To quote from an Oct. 15 H-D corporate press release: “Worldwide retail sales of new Harley-Davidson motorcycles declined 21.3 percent in the third quarter compared to last year’s third quarter, an improvement from the 30.1 percent decline in this year’s second quarter. An 84.1 percent decline in net income and an 84.5 percent decline in diluted earnings per share from the year-ago quarter reflected lower motorcycle shipments and the effects of the economy on retail and wholesale loan performance at Harley-Davidson Financial Services.”
This past week H-D shut down their East Troy, Wis., factory where their Buell line of sport bikes are built, putting about 180 people out of work, and announced they’re looking for a buyer for their MV Agusta brand (which also builds Cagiva bikes), based in Italy.
Harley bought MV Agusta in 2008 for $109 million, just before the economy took a serious dive.
And Buell just last month won the American Motorcyclist Association’s SportBike championship — the first for an American motorcycle maker since 1986. MV Agusta is perhaps the world’s most-storied name in two-wheel racing, with a history of one world championship title after another in road racing.
H-D itself laid-off 1,100 factory workers this past January.
And in another instance of what would turn out to be bad timing, Harley opened their 130,000-square-foot museum in downtown Milwaukee in July, 2008; the next few years would not prove to be the best time to say “Welcome!” to tourists.

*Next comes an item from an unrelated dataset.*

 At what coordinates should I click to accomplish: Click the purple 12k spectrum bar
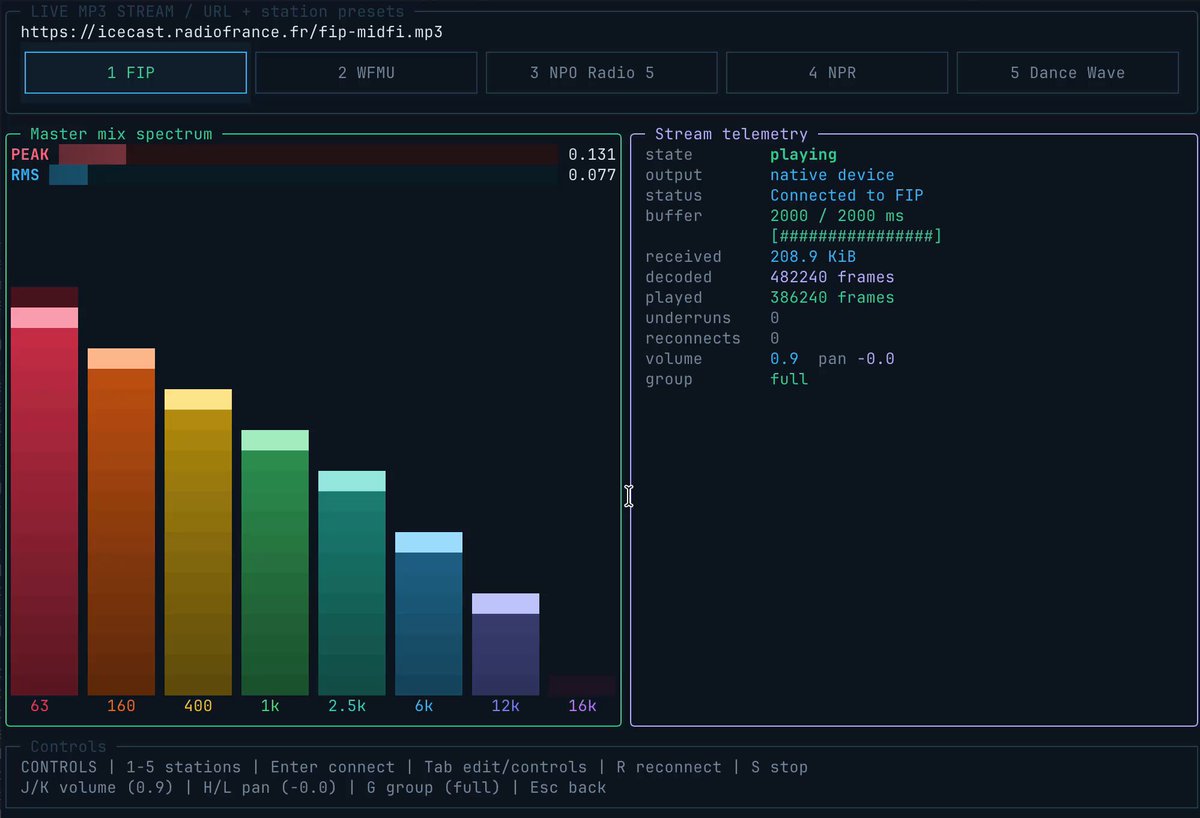(x=506, y=644)
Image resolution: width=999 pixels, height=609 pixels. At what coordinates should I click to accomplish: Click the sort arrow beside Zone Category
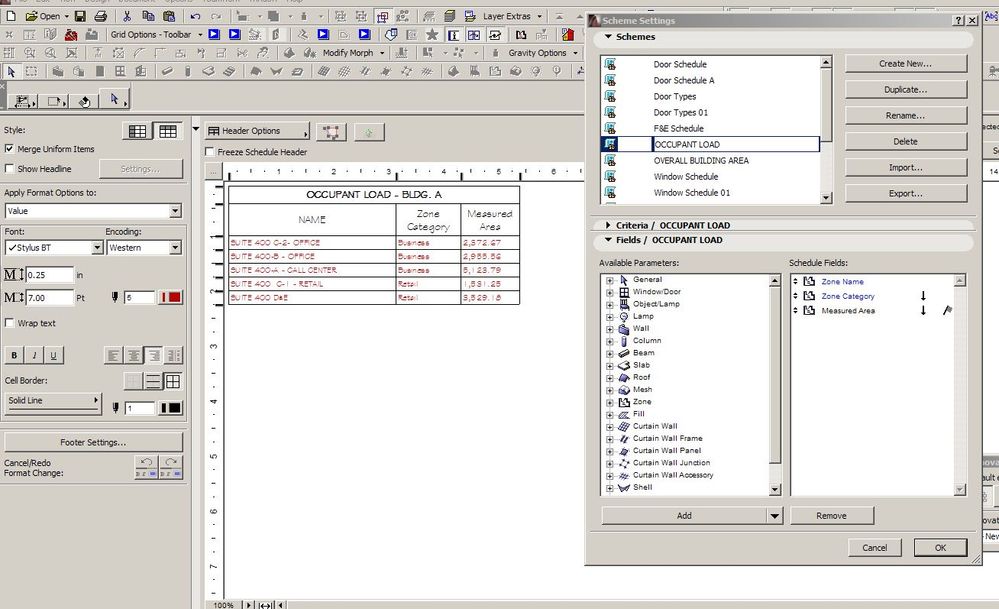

Until the downturn, H-D had been enjoying the best years of their 105-year existence. Their Harley Owners Group (known as HOG) remains the biggest motorcycle club in the world and the machines were sought-after everywhere, especially popular in Japan during that nation’s awash-in-cash housing bubble in the 1980s and ‘90s.
Harley-Davidsons, like Hummers, are overpriced, overweight and overwrought. Buyers who wanted a Harley would accept nothing else, making them similar to Hummer buyers, and with fast and easy cash pouring through the economy starting in the 1980s and continuing through the end of 2008, the bikes (and H-D clothes, tsotchkes, etc.) sold in record numbers.
Doctors, lawyers and celebrities of all sorts were financing new Harleys, earning these buyers the derisive nickname Rubbies, short for “rich, urban bikers,” considered by “real bikers” as mere poseurs who didn’t really understand what made a Harley a Harley (which, after years of study, I consider to be the bone-rattling noise they produce; in fact, that sound has been trademarked by the company).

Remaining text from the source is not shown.